Re: Reading Chinese Characters from a browser

From: Philippe Verdy (verdy_p@wanadoo.fr)
Date: Tue Jul 08 2003 - 06:14:40 EDT

  • Next message: santhosh kumar: "UTF-8 to UTF-16LE"

    On Tuesday, July 08, 2003 11:59 AM, SRIDHARAN Aravind <ASridharan@covansys.com> wrote:

    > How can I differentiate whether a given character in chinese is
    > simplified or traditional?

    Normally you can't with Unicode/ISO10646: They are unified now by the UniHan working group, to be used for Traditional or Simplied Chinese, or Japanese, or traditional Korean and Vietnamese, and other minority languages written with this ideographic script.

    What you need is a conversion table from/to Unicode and Big5 (Traditional Chinese in Taiwan, Macau, Hong Kong) or the new standard GB18030.

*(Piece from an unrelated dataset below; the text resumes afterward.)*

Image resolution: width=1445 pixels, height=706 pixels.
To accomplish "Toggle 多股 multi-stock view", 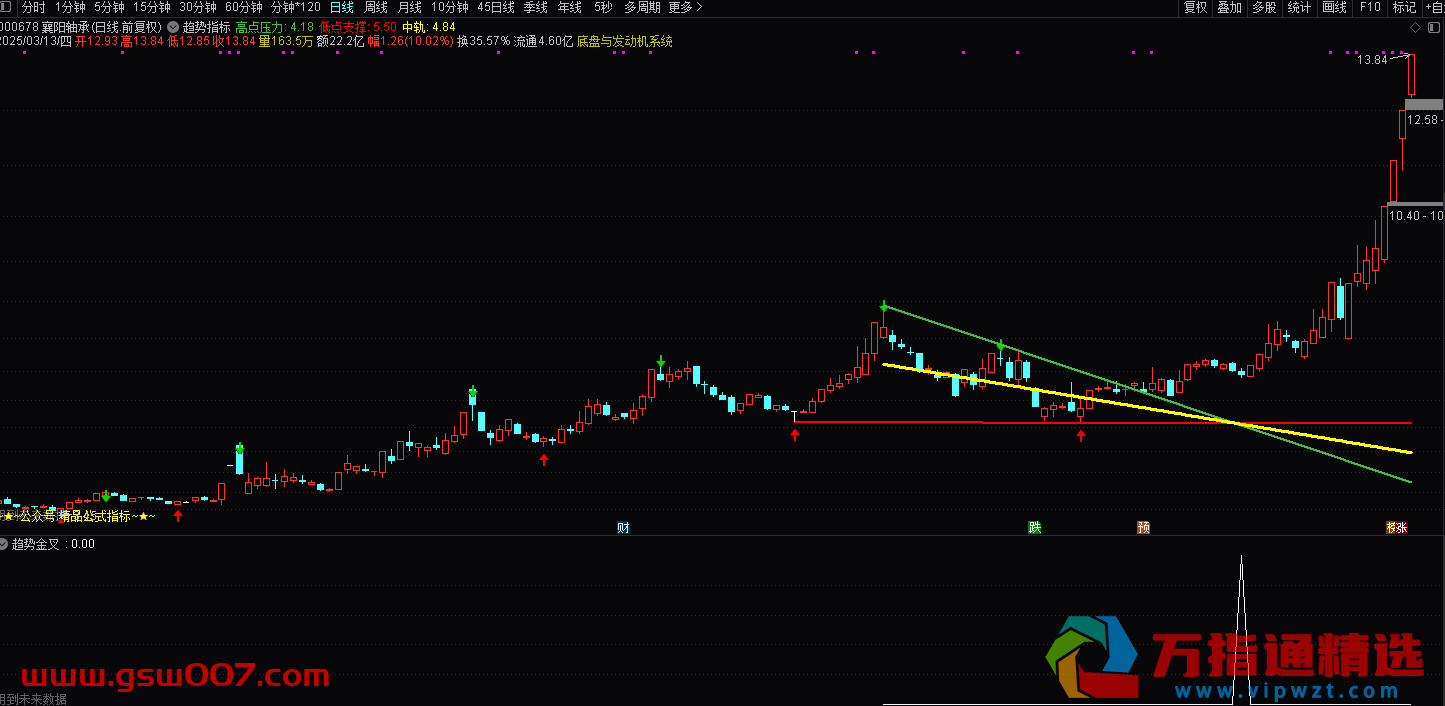I will click(x=1264, y=7).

    Chinese written with GB18030 is incorrectly named "Simplified Chinese", because the set of basic ideographs needed for the common language has been reduced by combining several simple ideographs that are easily drawn, and some linguistic and phonetic differences have been suppressed from the spoken language, however GB18030 includes and can encode ALL characters of Unicode (including now those that were previously encodable in Big5 only, but not in GBK, whose GB18030 is an extension).

    Some information about this can be found in the huge "UniHan.txt" database which cross-references the dictionarry and definition properties of these ideographs.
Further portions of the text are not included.